■ What to produce:
Please output exactly the part of the records below that opens with the line containing "The height and width of the screenshot is (819, 1456)." and closes with the line containing "Given: Click the ARDUINO", both lines included, and nothing else.

■ Data shown:

▽

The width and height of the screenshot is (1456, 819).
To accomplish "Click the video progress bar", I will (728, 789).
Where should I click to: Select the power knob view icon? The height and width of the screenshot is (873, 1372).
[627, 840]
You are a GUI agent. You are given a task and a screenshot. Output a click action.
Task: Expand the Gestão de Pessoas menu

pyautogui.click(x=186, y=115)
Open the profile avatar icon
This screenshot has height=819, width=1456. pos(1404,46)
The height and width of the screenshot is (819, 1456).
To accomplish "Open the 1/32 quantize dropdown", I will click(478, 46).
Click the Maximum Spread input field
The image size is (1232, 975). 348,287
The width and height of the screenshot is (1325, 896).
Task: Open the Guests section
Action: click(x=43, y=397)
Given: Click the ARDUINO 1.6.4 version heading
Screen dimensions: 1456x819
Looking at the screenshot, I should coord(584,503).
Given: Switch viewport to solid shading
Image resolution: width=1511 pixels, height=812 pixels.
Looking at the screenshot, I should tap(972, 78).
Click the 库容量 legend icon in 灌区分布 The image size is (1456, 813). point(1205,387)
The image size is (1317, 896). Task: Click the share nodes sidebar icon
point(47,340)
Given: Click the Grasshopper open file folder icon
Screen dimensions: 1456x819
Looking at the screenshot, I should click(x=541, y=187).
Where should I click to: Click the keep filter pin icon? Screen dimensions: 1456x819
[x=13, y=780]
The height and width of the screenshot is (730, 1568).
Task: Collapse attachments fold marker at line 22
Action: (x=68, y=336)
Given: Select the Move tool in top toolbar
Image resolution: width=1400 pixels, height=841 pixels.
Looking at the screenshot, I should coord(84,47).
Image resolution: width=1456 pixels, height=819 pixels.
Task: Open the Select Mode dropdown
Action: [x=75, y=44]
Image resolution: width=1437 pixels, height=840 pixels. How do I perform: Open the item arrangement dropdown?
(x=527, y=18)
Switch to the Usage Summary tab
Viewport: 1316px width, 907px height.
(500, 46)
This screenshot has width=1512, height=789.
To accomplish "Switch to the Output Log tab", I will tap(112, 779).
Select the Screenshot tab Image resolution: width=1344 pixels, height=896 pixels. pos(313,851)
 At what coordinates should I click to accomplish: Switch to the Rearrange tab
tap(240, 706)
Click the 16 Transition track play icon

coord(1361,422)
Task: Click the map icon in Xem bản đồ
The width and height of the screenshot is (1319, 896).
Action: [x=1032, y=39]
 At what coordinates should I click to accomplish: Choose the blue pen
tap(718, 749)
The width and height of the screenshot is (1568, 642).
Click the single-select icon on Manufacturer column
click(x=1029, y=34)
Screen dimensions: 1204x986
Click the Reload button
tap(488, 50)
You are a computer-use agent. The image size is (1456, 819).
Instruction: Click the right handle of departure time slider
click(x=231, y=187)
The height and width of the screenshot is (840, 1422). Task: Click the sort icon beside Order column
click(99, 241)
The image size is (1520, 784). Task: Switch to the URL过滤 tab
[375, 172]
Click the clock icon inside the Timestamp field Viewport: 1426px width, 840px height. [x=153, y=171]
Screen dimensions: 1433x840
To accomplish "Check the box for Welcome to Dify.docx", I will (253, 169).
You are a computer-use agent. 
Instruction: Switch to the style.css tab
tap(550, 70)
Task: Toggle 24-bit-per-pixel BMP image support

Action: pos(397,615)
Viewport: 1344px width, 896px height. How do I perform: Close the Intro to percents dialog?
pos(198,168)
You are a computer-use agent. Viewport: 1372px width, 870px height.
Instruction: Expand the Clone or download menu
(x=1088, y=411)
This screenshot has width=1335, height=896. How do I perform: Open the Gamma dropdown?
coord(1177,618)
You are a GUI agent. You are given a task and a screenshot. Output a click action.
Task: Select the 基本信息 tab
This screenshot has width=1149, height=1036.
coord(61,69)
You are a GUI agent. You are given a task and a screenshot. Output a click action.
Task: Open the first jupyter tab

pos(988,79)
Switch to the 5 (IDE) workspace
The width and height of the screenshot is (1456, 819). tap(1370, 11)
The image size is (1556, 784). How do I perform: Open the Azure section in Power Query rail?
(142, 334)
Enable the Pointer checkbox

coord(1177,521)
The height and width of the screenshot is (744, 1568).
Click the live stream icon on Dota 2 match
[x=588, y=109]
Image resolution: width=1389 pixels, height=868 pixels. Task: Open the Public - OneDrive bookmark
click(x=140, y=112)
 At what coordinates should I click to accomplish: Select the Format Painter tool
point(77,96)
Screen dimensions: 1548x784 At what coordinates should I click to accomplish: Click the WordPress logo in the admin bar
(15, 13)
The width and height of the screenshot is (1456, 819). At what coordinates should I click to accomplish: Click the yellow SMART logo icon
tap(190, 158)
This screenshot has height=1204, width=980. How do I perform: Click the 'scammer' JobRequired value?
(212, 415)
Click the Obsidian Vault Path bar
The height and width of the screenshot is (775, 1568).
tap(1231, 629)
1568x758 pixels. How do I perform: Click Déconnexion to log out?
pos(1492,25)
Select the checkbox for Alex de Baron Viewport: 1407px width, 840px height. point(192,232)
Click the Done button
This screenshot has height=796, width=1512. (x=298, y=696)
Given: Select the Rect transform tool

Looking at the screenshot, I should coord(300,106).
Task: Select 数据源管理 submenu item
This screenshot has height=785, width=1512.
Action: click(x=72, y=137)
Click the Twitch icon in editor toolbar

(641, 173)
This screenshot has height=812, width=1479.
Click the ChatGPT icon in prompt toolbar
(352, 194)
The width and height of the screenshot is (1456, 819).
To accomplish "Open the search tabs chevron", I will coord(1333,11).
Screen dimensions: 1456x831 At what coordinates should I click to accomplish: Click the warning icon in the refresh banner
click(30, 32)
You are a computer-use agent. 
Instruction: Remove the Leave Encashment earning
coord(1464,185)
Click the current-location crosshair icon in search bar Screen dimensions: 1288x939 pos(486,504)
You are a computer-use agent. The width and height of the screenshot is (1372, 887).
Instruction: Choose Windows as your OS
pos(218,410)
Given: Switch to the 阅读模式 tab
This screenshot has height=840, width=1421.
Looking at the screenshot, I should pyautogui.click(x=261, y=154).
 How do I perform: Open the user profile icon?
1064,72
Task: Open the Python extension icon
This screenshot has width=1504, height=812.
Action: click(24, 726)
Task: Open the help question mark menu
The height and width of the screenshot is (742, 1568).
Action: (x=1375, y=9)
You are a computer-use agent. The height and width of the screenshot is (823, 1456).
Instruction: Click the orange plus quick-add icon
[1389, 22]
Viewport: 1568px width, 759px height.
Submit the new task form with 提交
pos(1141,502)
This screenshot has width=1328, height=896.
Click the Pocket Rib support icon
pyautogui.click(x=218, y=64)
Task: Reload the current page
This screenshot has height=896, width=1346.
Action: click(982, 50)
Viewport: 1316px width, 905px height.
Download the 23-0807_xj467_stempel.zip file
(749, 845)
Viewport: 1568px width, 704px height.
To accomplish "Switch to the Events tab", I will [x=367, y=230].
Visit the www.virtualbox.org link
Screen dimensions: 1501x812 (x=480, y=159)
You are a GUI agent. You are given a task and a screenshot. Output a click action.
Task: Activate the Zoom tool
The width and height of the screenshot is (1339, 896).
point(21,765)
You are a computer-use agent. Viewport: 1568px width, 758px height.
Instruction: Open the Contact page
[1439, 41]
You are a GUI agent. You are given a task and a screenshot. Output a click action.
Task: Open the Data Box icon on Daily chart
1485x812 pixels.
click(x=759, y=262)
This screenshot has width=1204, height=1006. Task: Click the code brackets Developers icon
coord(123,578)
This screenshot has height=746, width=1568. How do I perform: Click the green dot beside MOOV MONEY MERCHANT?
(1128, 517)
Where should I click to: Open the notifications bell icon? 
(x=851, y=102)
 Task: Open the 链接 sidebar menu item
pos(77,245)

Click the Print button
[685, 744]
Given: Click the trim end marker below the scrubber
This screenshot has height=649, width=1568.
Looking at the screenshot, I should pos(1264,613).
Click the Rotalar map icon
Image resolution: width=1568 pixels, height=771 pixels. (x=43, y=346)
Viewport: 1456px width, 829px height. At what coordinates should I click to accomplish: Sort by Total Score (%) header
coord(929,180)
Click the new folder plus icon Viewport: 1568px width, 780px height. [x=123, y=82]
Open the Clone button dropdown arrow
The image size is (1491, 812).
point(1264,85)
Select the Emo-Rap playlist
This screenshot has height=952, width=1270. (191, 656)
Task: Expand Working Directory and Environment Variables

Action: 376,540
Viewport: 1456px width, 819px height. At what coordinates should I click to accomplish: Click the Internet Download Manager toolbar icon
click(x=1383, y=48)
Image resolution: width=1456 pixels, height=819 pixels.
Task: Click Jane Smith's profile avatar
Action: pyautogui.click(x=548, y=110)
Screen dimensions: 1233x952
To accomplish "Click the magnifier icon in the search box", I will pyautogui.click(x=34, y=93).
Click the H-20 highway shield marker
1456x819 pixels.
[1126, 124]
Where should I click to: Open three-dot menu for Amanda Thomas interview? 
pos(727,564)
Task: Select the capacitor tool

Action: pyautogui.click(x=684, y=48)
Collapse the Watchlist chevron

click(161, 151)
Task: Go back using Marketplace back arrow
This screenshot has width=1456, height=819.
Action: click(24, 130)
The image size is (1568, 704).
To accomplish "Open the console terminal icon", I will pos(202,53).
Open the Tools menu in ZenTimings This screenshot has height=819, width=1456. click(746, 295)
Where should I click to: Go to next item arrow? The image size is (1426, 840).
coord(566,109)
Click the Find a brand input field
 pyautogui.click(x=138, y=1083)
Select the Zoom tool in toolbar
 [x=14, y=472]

△

■ Expected answer:
The height and width of the screenshot is (819, 1456).
To accomplish "Open the 1/32 quantize dropdown", I will click(478, 46).
Click the Maximum Spread input field
The image size is (1232, 975). 348,287
The width and height of the screenshot is (1325, 896).
Task: Open the Guests section
Action: click(x=43, y=397)
Given: Click the ARDUINO 1.6.4 version heading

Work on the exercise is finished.